Crossing the chasm from model performance to clinical impact: the need to improve implementation and evaluation of AI
Crossing the chasm from model performance to clinical impact: the need to improve implementation and evaluation of AI
J. Marwaha,J. Kvedar
TLDR
There was no clinical benefit of using AI prediction tools compared to the standard of care in nearly 40% of studies and the science of building accurate predictive models progresses, but the ability to translate these advancements into real-world clinical utility remains comparatively limited.
Abstract
Artificial intelligence (AI) has been the subject of considerable interest for many years for its potential to improve clinical care —yet its actual impact on patient outcomes when deployed in clinical settings remains largely unknown.
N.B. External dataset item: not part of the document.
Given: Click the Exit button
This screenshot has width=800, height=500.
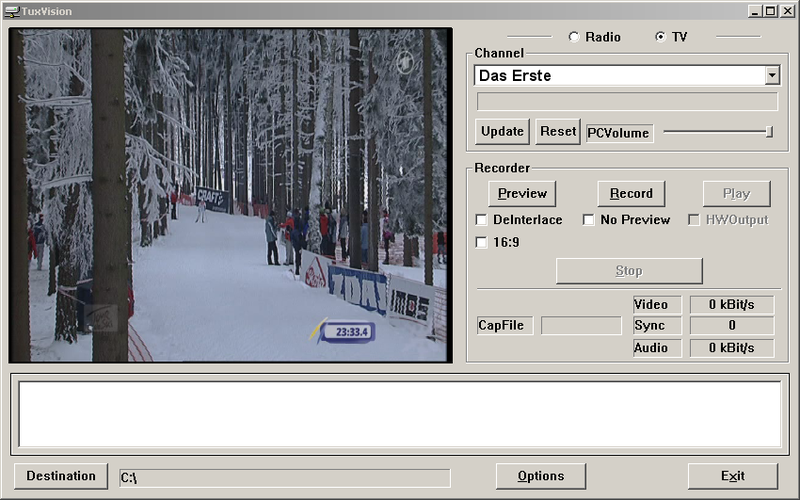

In a recent systematic review by Zhou et al., the authors surprisingly show that its impact so far has been quite limited. They reviewed 65 randomized controlled trials (RCTs) evaluating AI-based clinical interventions and found that there was no clinical benefit of using AI prediction tools compared to the standard of care in nearly 40% of studies. Among a subset of trials that the authors identified as having a low risk of bias, the clinical benefit of using deep learning (DL) predictive models over traditional statistical (TS) risk calculators was only minimal, and there was no benefit in using machine learning (ML) models over TS tools. Somewhat counterintuitively, most of the AI tools in these trials exhibited an excellent area under the receiver operating characteristic (AUROC; a common performance metric for predictive models) during development (median AUROC 0.81, IQR 0.75–0.90) and validation (median AUROC 0.83, IQR 0.79–0.97): a humbling reminder that robust predictive utility does not guarantee clinical impact at the bedside. As the science of building accurate predictive models progresses, our ability to translate these advancements into real-world clinical utility remains comparatively limited. How can we bridge this gap between AUROCs and clinical benefit?